By Andy Stonehouse
We have met the enemy, and he is us.
Always one of my favorite old-time comic strip lines (Wikipedia that one for a nice diversion this morning). But also painfully true when considering the great undoing of America's continually evolving retirement experiment.
As profiled recently in the Washington Post, one of the biggest threats to participants' retirement plan success turns out to be those participants themselves, in the form of 401(k) loans.
Long story short: The still-delicate U.S. economy - combined with our collective lack of financial hygiene, to put it nicely - has seen more participants taking loans of their own 401(k) investments than ever before.
I hadn't even contemplated the reality of such a move until my own employer migrated plan administrators and the option of a 401(k) loan first materialized - and was also the first topic of discussion with our new advisor.
As a source of emergency funds and a last resort, it's a nice option to have, admittedly. But like the whole payday loan crisis - not to mention America's love-hate relationship with credit cards - it's a dangerous proposition.
And with more and more participants finding themselves in financially tough waters, the loans are building to an epidemic level.
What's more, any miniscule hope of creating even the tiniest of retirement nest eggs suddenly goes upside-down like an underwater mortgage - making the chances of even paying it back a challenging prospect, not to mention getting the 401(k) back on a growing track.

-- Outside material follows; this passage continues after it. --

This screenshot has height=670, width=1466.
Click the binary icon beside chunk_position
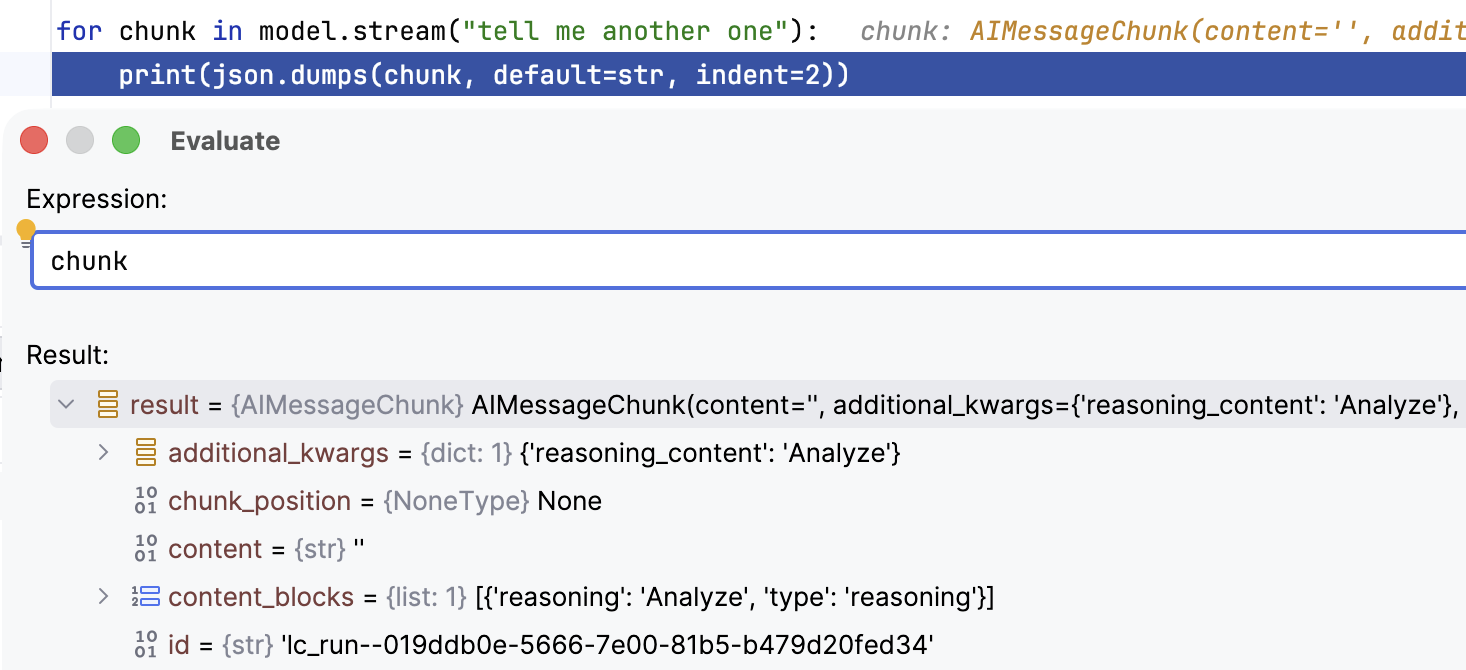tap(146, 501)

What advice can you offer to your participants - or to plan sponsors who may be fielding questions from employees looking for a loan option?
Like any financial wisdom, letting them know the dangers of short-term benefit with long-term damage seems paramount. Yes, it's an attractive and sometimes absolutely necessary route to take when larger financial problems or health-related bills suddenly materialize, but you need to let them know that it should absolutely be the last option.
You also need to be perfectly clear on the tax implications and, most importantly, the counterproductive nature of the loan itself. It may be the best support you can provide.